DOKUMEN SUMBER -

- - -

BAB I
PENDAHULUAN
1.1 Latar
Belakang
Sebagai
negara maritim, Indonesia memiliki garis pantai sepanjang kurang lebih 81.000
km. Luas wilayah laut, termasuk di dalamnya Zona ekonomi Eksklusif mencakup 5,8
juta kilometer persegi (Dahuri, 2001 dalam Haryono, 2005). Di dalam
wilayah laut dan pesisir tersebut terkandung kekayaan sumber daya laut yang
amat besar, mulai dari ikan, kepiting, udang, kerang dan berbagai sumber daya
laut lainnya yang siap untuk dieksploitasi nelayan. Secara teoritis, dengan
kekayaan laut yang demikian besar, nelayan mampu hidup berkecukupan (Haryono,
2005).
Ikan laut mampu memperbaharui
dirinya namun kemampuan ini bukan tidak terbatas, bahkan dapat luruh bila
dilakukan eksploitasi yang berlebihan. Sebagian sumberdaya yang pemanfaatannya
bersifat terbuka dan pemiliknya umum, diperlukan adanya usaha pengelolaan yang
mengatur pemanfaatan, pelestarian dan bila diperlukan juga rehabilitasi.

- - -

DATA TERCATAT -
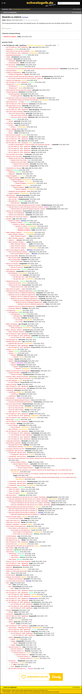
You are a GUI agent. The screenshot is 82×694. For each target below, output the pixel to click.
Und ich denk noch (11, 544)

- - -

KETENTUAN TUGAS -
A. Menurut teks tentang laut Indonesia, berapa panjang garis pantai Indonesia?
B. Teruskan teks tentang laut Indonesia mulai dari kalimat sesudah kalimat terakhirnya.

HASIL LATIHAN -
A. Kurang lebih 81.000 km.

B.
Pemanfaatan sumberdaya perikanan berkelanjutan pada prinsipnya adalah perpaduan
antara pengelolaan sumberdaya dan pemanfaatan dengan tetap menjaga kelestarian
sumberdaya dalam jangka panjang untuk kepentingan generasi mendatang
sebagaimana tercantum dalam code of conduct for responsible fisheries (FAO,
1995 dalam Putra dan Manan, 2014). Teknologi penangkapan ikan bukan
hanya ditujukan untuk meningkatkan hasil tangkapan, tetapi juga memperbaiki
proses penangkapan untuk meminimumkan dampak penangkapan ikan terhadap
lingkungan perairan dan biodiversitinya (Arimoto et. al., 1999 dalam Putra
dan Manan, 2014).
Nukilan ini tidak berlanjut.